1. Field of the Invention
This invention relates to a distance detecting device in a photographing apparatus such as a movie camera, a still camera or a TV camera, and more particularly to a distance detecting device in a camera which adopts the distance measuring principle of the base line type range finder to electrically detect the relative positional relation between two images to thereby enable the distance from the camera to an object to be known.
2. Description of the Prior Art
A variety of electrical two-image relative position detecting type distance detecting devices have heretofore been proposed. As a typical example thereof, U.S. Pat. No. 4,004,852 discloses a distance detecting device in which two detection images of an object formed with an imaged position deviation corresponding to the distance to the target object by a pair of fixedly disposed imaging optical systems are received by a pair of or one photosensor array device and at this time, binary-form-transformed picture element signal rows from individual photosensors for one image are successively shifted relative to binary-form-transformed picture element signal rows from individual photosensors for the other image and, in the process of the relative shift of the binary-form-transformed picture element signal rows, the coincidence or incoincidence of each binary-form-transformed picture element signal row with the two images is detected, and the amount of relative shift of the binary-form-transformed picture element signal rows from the start of the shift until the binary-form-transformed picture element signal rows can be regarded as being substantially coincident with the images, whereby this amount of shift of the binary-form-transformed picture element signal rows is used as the information of the distance to the target object.
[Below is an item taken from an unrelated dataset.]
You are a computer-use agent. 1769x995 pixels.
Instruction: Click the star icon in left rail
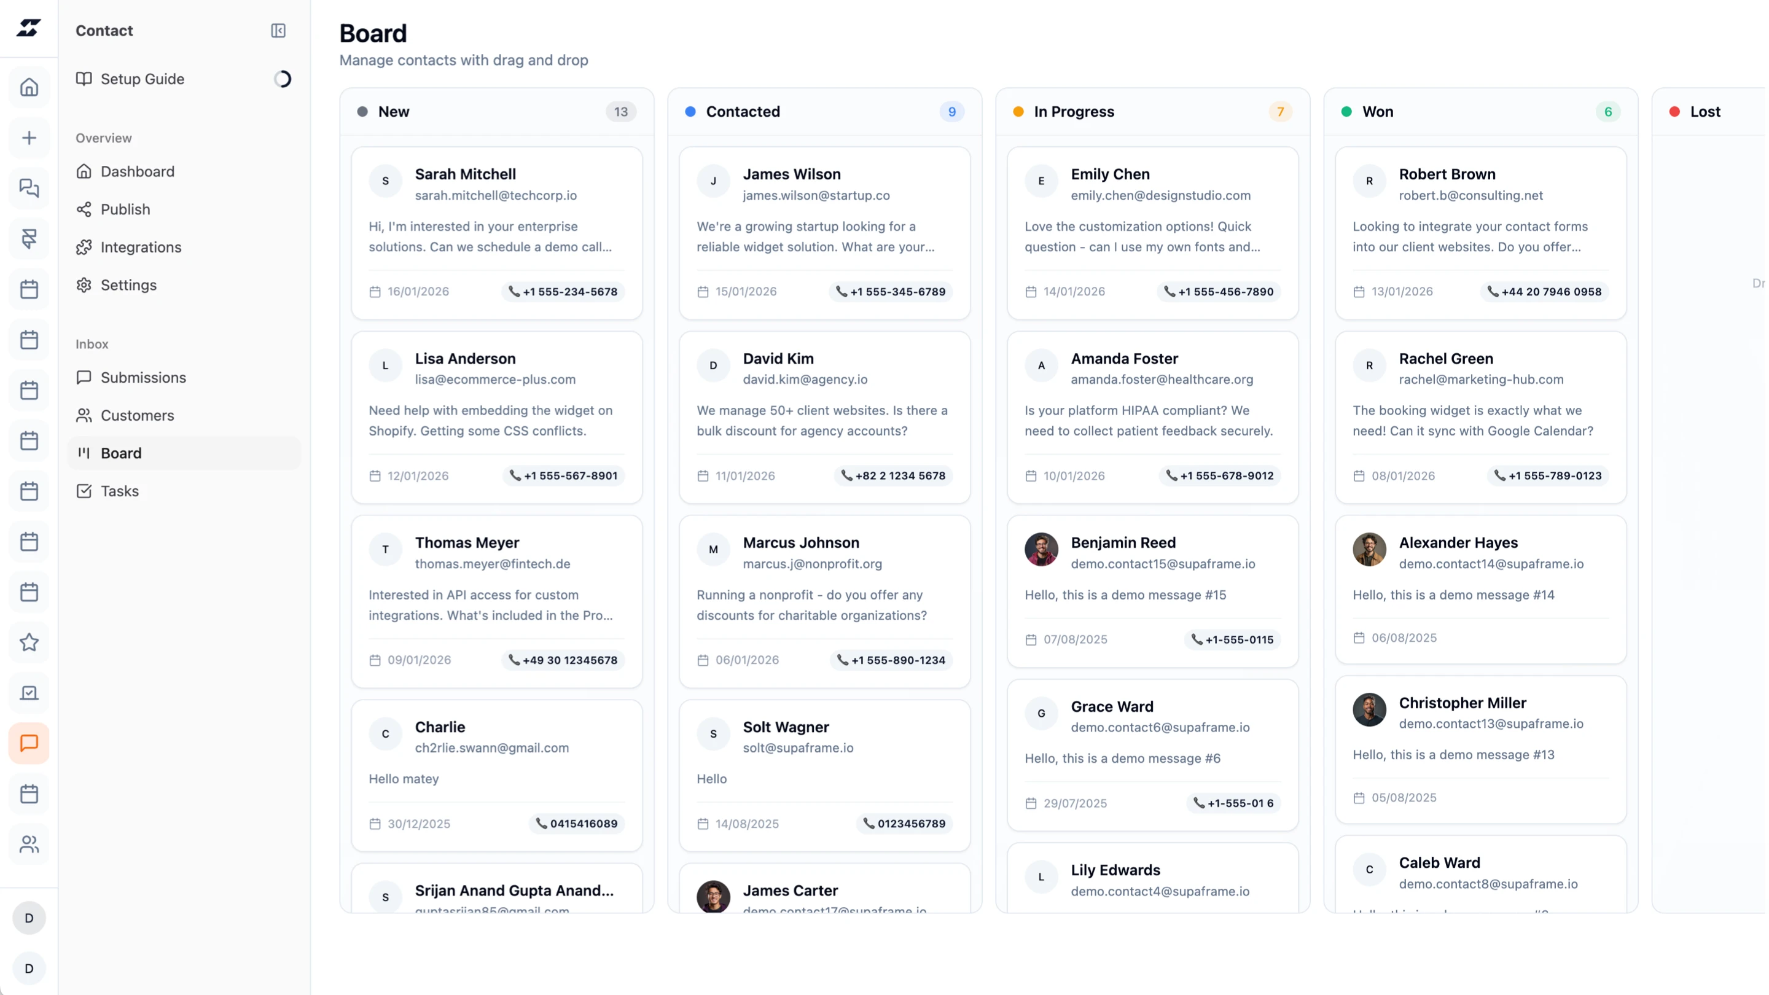click(x=29, y=642)
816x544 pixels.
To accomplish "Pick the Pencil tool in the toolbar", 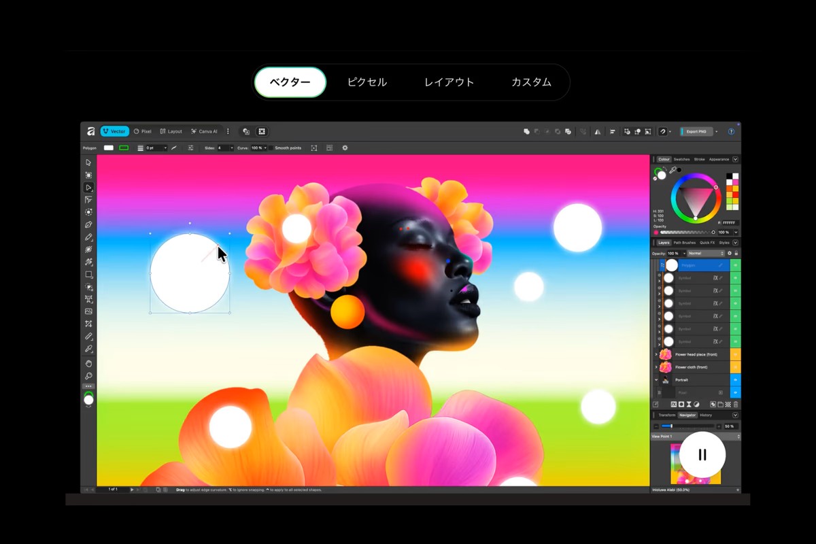I will pyautogui.click(x=88, y=237).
The distance detecting device of this type can provide an automatic focus adjusting system of high performance by being incorporated into a camera while, on the other hand, it suffers from the following problems due to the construction thereof. That is, in the device of this type, two optical systems for constituting a picture-taking optical system and a range-finding optical system are entirely independent of each other and therefore, the optical axis of one optical system for imaging the view field which provides the standard for distance detection and the optical axis of the picture-taking optical system must unavoidably be disposed with some distance therebetween and therefore, it is very difficult to make the picture-taking field of the picture-taking optical system and the standard field of the distance detecting device exactly coincident with each other, and thus there is parallax which is generally questionable as a disadvantage of such distance detecting device.
Also, where such distance detecting device is applied to a photographing apparatus such as a camera, a range-finding optical system comprising two optical systems must be installed around the picture-taking optical system and this leads to a great volume and heavy weight of the apparatus which are great limitations in the design of the photographing apparatus. Furthermore, where two images are to be formed in a predetermined positional relationship on the surface of a pair of or one photosensor array device, much effort must be made to adjust the range-finding optical system, and this makes the operation for adjustment very cumbersome and the photographing apparatus expensive.